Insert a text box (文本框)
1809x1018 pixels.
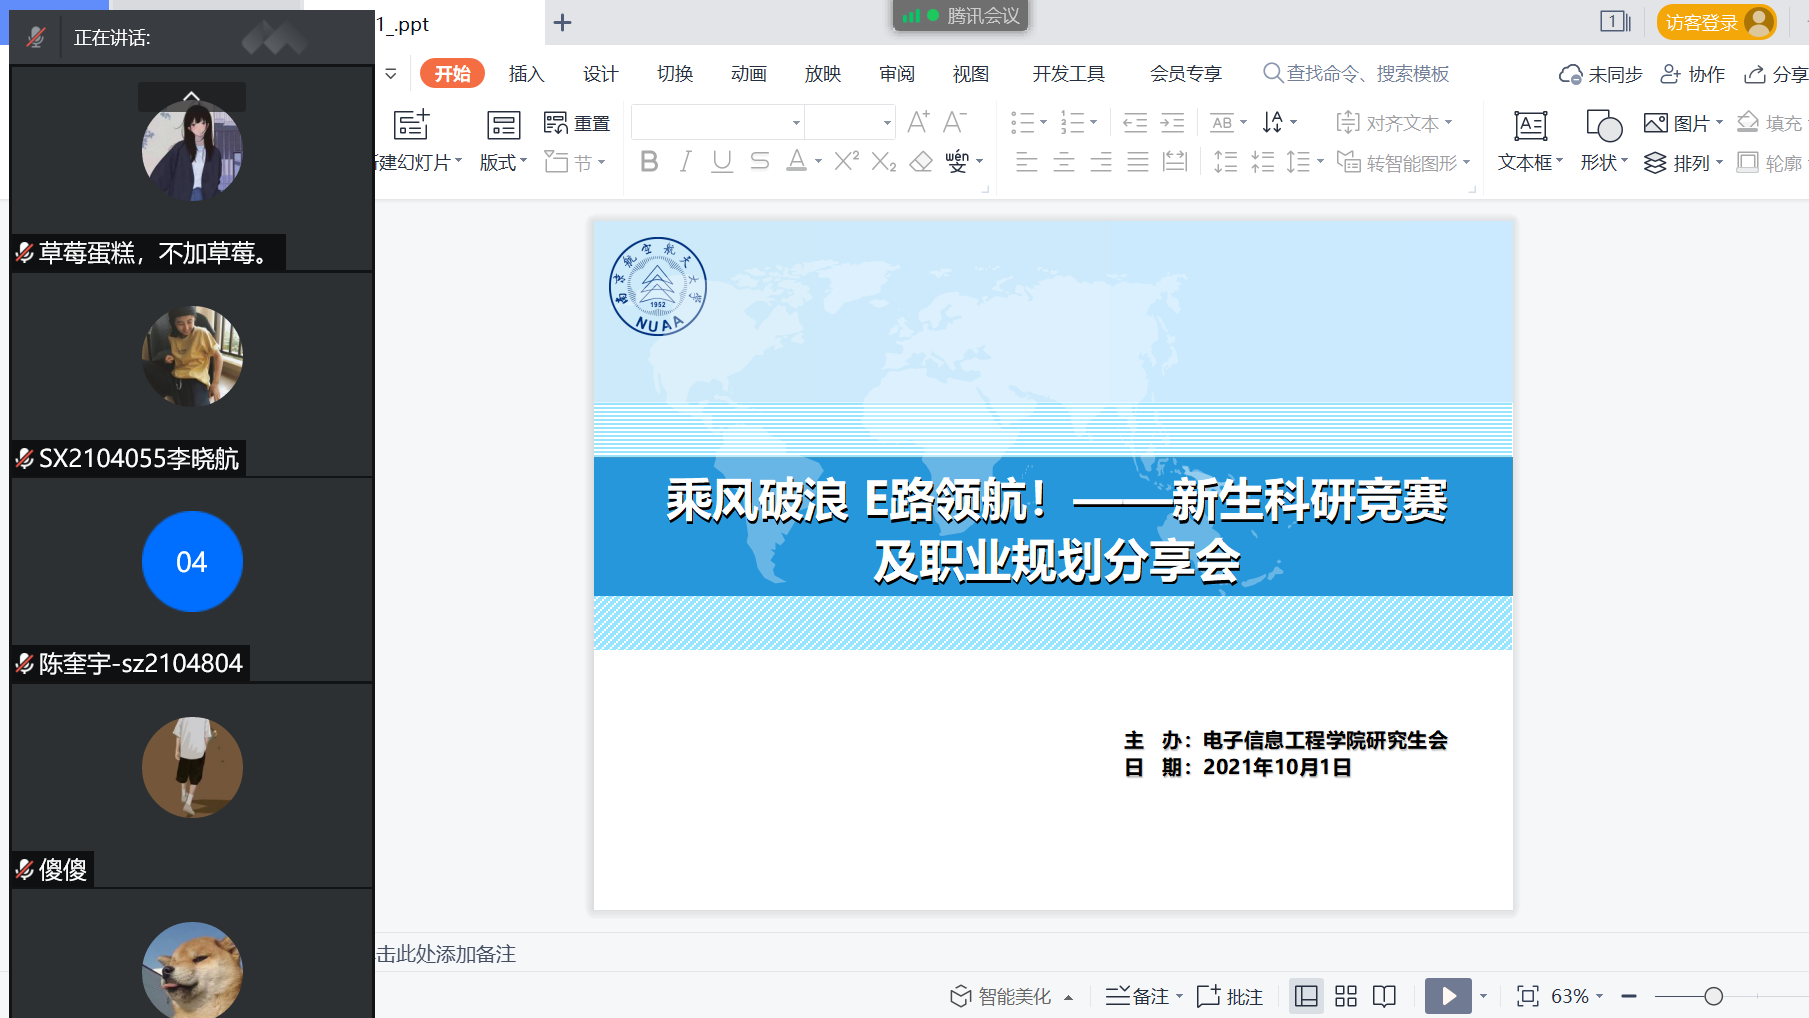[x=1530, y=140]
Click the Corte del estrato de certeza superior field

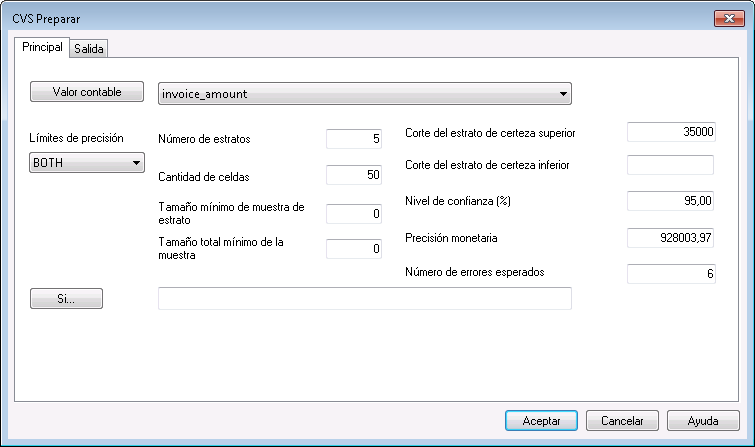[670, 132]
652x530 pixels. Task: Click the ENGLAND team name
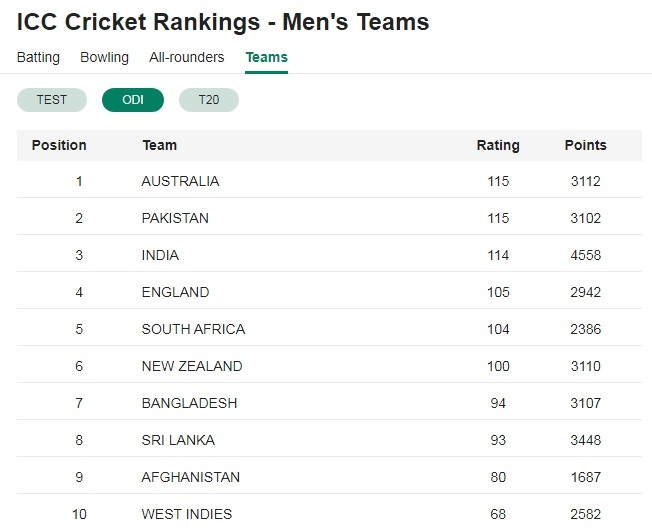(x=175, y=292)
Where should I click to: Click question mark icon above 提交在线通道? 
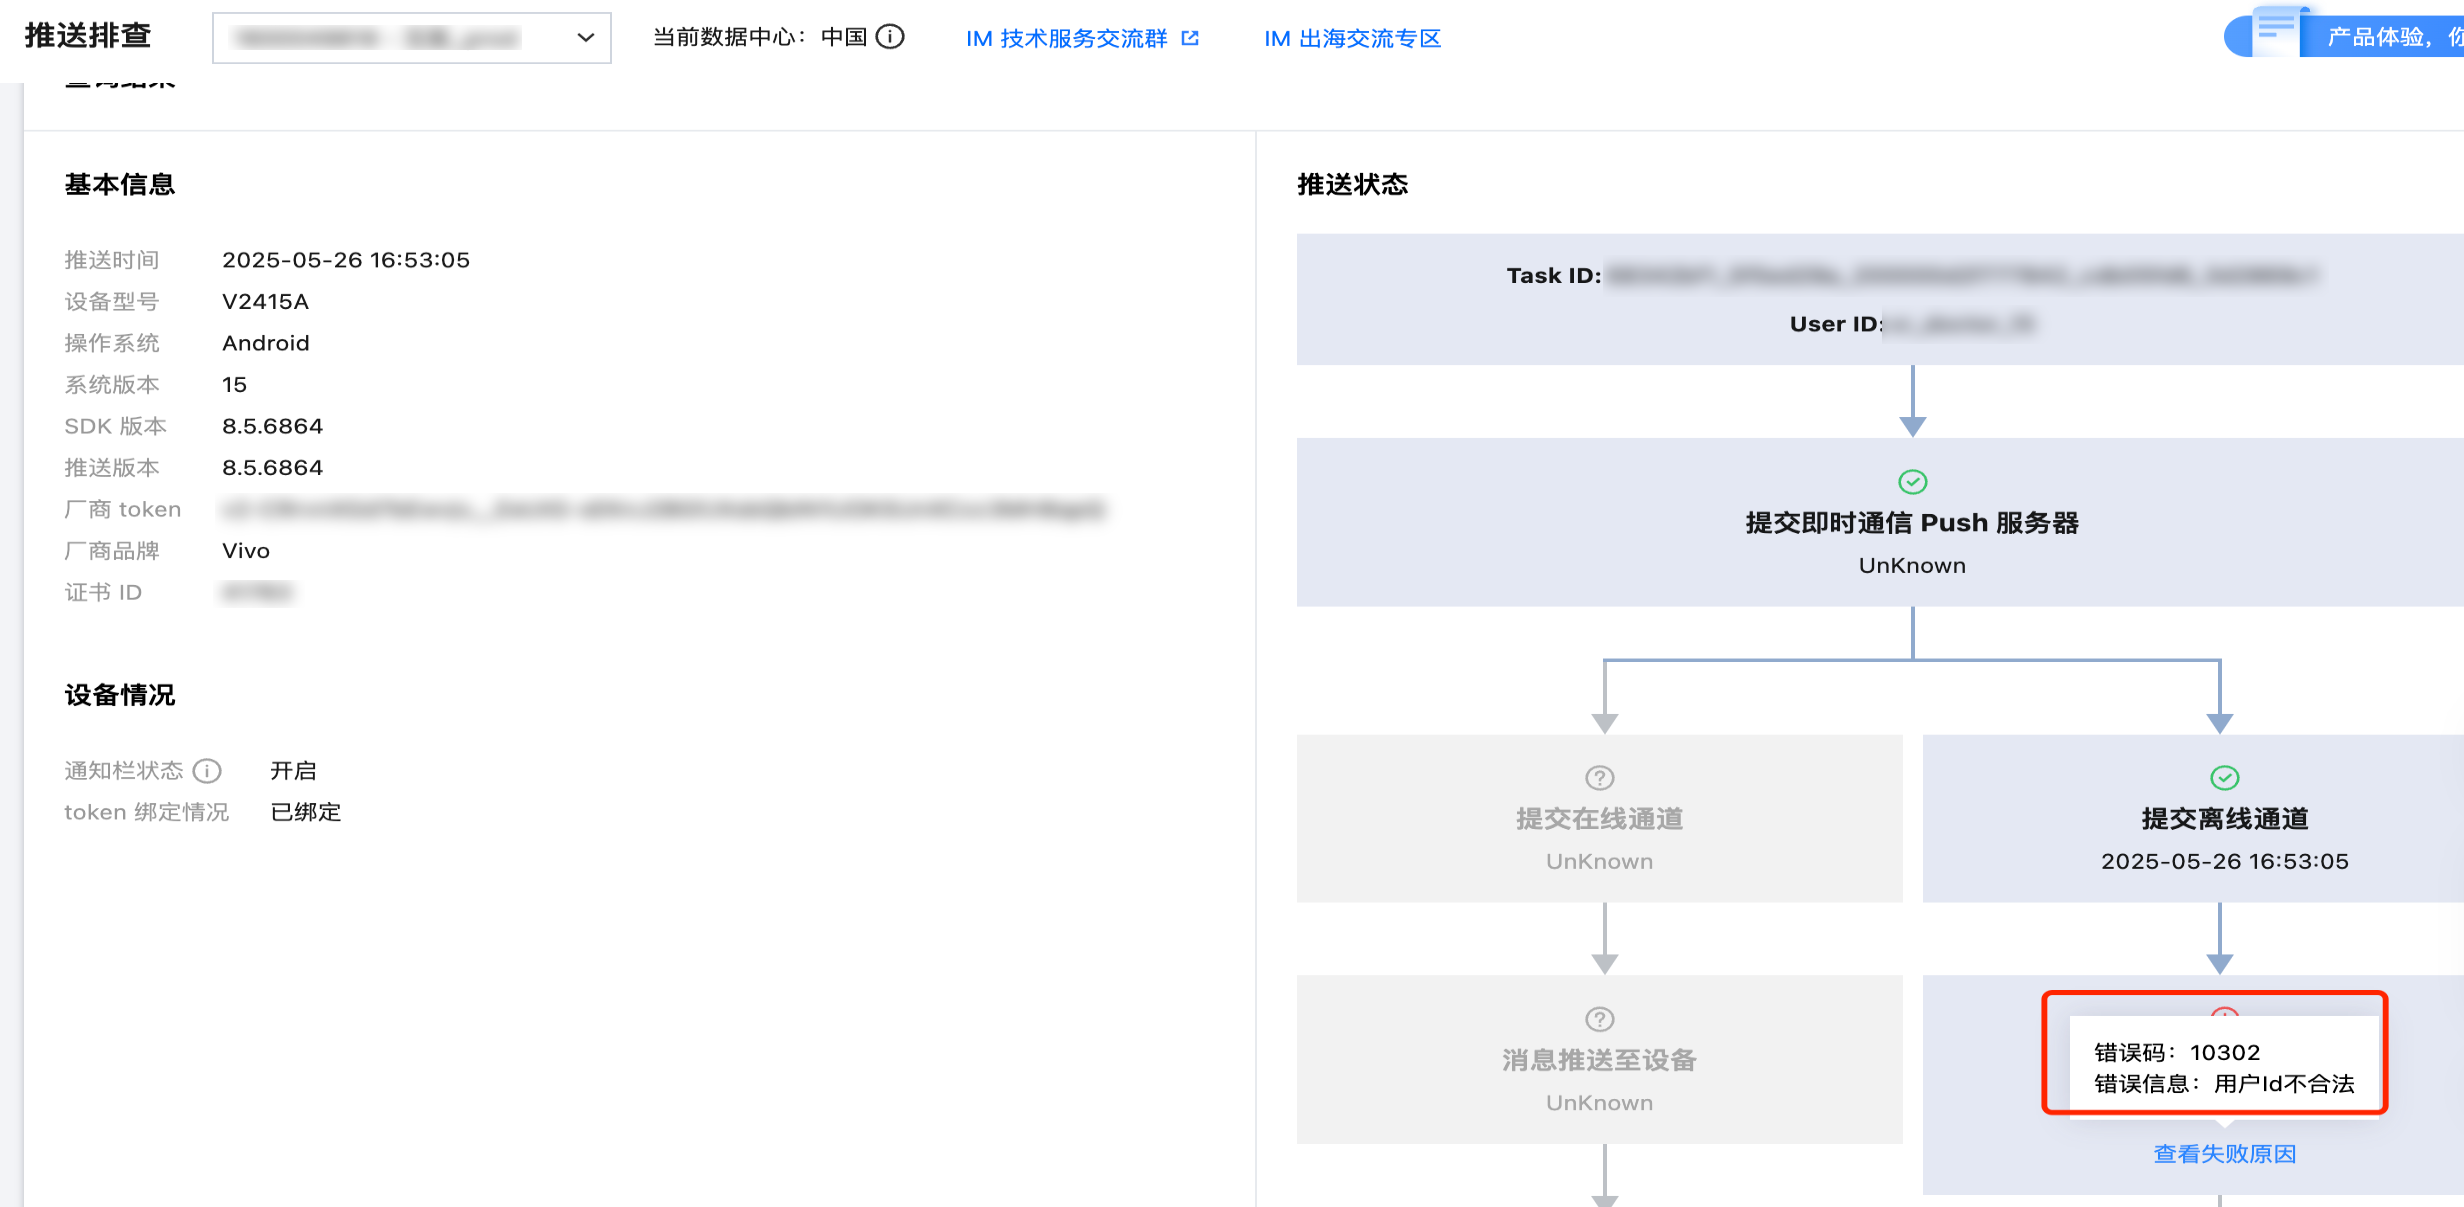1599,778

_Request_
Rewrite all of the lines above, changing "pixels" to "px" and keeping everything else the same. Omit the pictures.

_Answer_
Insert a text box (文本框)
1809x1018 px.
[x=1530, y=140]
Click the Corte del estrato de certeza superior field

[670, 132]
652x530 px. Task: Click the ENGLAND team name
(x=175, y=292)
Where should I click to: Click question mark icon above 提交在线通道? 
1599,778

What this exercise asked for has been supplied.